[Data entries]
/---
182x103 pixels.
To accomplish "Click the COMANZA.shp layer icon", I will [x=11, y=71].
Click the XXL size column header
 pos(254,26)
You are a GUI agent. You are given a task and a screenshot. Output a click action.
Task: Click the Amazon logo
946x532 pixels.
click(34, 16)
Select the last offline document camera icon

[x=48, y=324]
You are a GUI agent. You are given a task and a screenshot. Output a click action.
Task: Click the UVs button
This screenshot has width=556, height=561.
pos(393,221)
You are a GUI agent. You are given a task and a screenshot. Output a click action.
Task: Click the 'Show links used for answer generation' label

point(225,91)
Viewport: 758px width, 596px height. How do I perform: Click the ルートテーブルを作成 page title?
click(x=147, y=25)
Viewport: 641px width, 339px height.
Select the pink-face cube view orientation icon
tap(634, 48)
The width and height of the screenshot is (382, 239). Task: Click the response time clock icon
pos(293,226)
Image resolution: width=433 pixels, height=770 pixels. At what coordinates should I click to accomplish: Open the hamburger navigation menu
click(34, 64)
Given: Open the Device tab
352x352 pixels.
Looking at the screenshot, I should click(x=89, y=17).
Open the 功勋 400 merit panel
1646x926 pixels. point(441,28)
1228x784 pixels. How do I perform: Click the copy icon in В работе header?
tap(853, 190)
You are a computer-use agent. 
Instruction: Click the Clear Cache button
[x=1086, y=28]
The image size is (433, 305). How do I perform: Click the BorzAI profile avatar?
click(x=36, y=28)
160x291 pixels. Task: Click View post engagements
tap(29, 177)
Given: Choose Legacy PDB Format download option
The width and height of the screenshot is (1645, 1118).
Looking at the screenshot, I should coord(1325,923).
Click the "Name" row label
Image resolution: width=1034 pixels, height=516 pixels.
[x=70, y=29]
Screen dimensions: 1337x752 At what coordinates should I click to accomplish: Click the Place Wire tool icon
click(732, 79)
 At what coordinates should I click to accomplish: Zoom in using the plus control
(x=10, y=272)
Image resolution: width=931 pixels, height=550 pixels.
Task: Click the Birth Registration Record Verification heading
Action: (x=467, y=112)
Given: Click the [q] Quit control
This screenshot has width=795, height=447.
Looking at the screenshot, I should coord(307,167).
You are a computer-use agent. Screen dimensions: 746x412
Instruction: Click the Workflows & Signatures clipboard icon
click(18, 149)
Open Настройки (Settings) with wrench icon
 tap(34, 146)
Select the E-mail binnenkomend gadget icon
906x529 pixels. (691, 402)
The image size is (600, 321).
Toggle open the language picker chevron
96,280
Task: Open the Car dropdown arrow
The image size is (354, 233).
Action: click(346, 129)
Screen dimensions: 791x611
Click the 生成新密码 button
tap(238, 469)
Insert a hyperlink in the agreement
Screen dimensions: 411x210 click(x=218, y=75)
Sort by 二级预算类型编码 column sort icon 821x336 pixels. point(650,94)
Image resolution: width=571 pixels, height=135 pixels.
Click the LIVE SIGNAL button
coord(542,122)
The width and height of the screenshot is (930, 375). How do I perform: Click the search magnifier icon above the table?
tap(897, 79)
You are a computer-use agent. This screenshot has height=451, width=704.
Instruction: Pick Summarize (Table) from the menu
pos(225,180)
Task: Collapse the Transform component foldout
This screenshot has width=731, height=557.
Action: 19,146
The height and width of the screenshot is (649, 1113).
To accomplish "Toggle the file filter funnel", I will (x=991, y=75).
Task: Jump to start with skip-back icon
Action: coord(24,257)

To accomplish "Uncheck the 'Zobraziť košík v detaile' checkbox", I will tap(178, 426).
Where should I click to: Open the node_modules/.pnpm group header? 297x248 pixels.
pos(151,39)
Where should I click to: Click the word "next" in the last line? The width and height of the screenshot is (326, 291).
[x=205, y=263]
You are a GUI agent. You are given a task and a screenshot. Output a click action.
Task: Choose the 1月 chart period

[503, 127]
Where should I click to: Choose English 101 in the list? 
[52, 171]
\---
* [Task] Go through the records and repeat each one exactly as written.

* [Result below]
182x103 pixels.
To accomplish "Click the COMANZA.shp layer icon", I will [x=11, y=71].
Click the XXL size column header
 pos(254,26)
You are a GUI agent. You are given a task and a screenshot. Output a click action.
Task: Click the Amazon logo
946x532 pixels.
click(34, 16)
Select the last offline document camera icon

[x=48, y=324]
You are a GUI agent. You are given a task and a screenshot. Output a click action.
Task: Click the UVs button
This screenshot has width=556, height=561.
pos(393,221)
You are a GUI agent. You are given a task and a screenshot. Output a click action.
Task: Click the 'Show links used for answer generation' label

point(225,91)
Viewport: 758px width, 596px height. How do I perform: Click the ルートテーブルを作成 page title?
click(x=147, y=25)
Viewport: 641px width, 339px height.
Select the pink-face cube view orientation icon
tap(634, 48)
The width and height of the screenshot is (382, 239). Task: Click the response time clock icon
pos(293,226)
Image resolution: width=433 pixels, height=770 pixels. At what coordinates should I click to accomplish: Open the hamburger navigation menu
click(34, 64)
Given: Open the Device tab
352x352 pixels.
Looking at the screenshot, I should click(x=89, y=17).
Open the 功勋 400 merit panel
1646x926 pixels. point(441,28)
1228x784 pixels. How do I perform: Click the copy icon in В работе header?
tap(853, 190)
You are a computer-use agent. 
Instruction: Click the Clear Cache button
[x=1086, y=28]
The image size is (433, 305). How do I perform: Click the BorzAI profile avatar?
click(x=36, y=28)
160x291 pixels. Task: Click View post engagements
tap(29, 177)
Given: Choose Legacy PDB Format download option
The width and height of the screenshot is (1645, 1118).
Looking at the screenshot, I should coord(1325,923).
Click the "Name" row label
Image resolution: width=1034 pixels, height=516 pixels.
[x=70, y=29]
Screen dimensions: 1337x752 At what coordinates should I click to accomplish: Click the Place Wire tool icon
click(732, 79)
 At what coordinates should I click to accomplish: Zoom in using the plus control
(x=10, y=272)
Image resolution: width=931 pixels, height=550 pixels.
Task: Click the Birth Registration Record Verification heading
Action: (x=467, y=112)
Given: Click the [q] Quit control
This screenshot has width=795, height=447.
Looking at the screenshot, I should coord(307,167).
You are a computer-use agent. Screen dimensions: 746x412
Instruction: Click the Workflows & Signatures clipboard icon
click(18, 149)
Open Настройки (Settings) with wrench icon
 tap(34, 146)
Select the E-mail binnenkomend gadget icon
906x529 pixels. (691, 402)
The image size is (600, 321).
Toggle open the language picker chevron
96,280
Task: Open the Car dropdown arrow
The image size is (354, 233).
Action: click(346, 129)
Screen dimensions: 791x611
Click the 生成新密码 button
tap(238, 469)
Insert a hyperlink in the agreement
Screen dimensions: 411x210 click(x=218, y=75)
Sort by 二级预算类型编码 column sort icon 821x336 pixels. point(650,94)
Image resolution: width=571 pixels, height=135 pixels.
Click the LIVE SIGNAL button
coord(542,122)
The width and height of the screenshot is (930, 375). How do I perform: Click the search magnifier icon above the table?
tap(897, 79)
You are a computer-use agent. This screenshot has height=451, width=704.
Instruction: Pick Summarize (Table) from the menu
pos(225,180)
Task: Collapse the Transform component foldout
This screenshot has width=731, height=557.
Action: 19,146
The height and width of the screenshot is (649, 1113).
To accomplish "Toggle the file filter funnel", I will (x=991, y=75).
Task: Jump to start with skip-back icon
Action: coord(24,257)

To accomplish "Uncheck the 'Zobraziť košík v detaile' checkbox", I will tap(178, 426).
Where should I click to: Open the node_modules/.pnpm group header? 297x248 pixels.
pos(151,39)
Where should I click to: Click the word "next" in the last line? The width and height of the screenshot is (326, 291).
[x=205, y=263]
You are a GUI agent. You are given a task and a screenshot. Output a click action.
Task: Choose the 1月 chart period

[503, 127]
Where should I click to: Choose English 101 in the list? 
[52, 171]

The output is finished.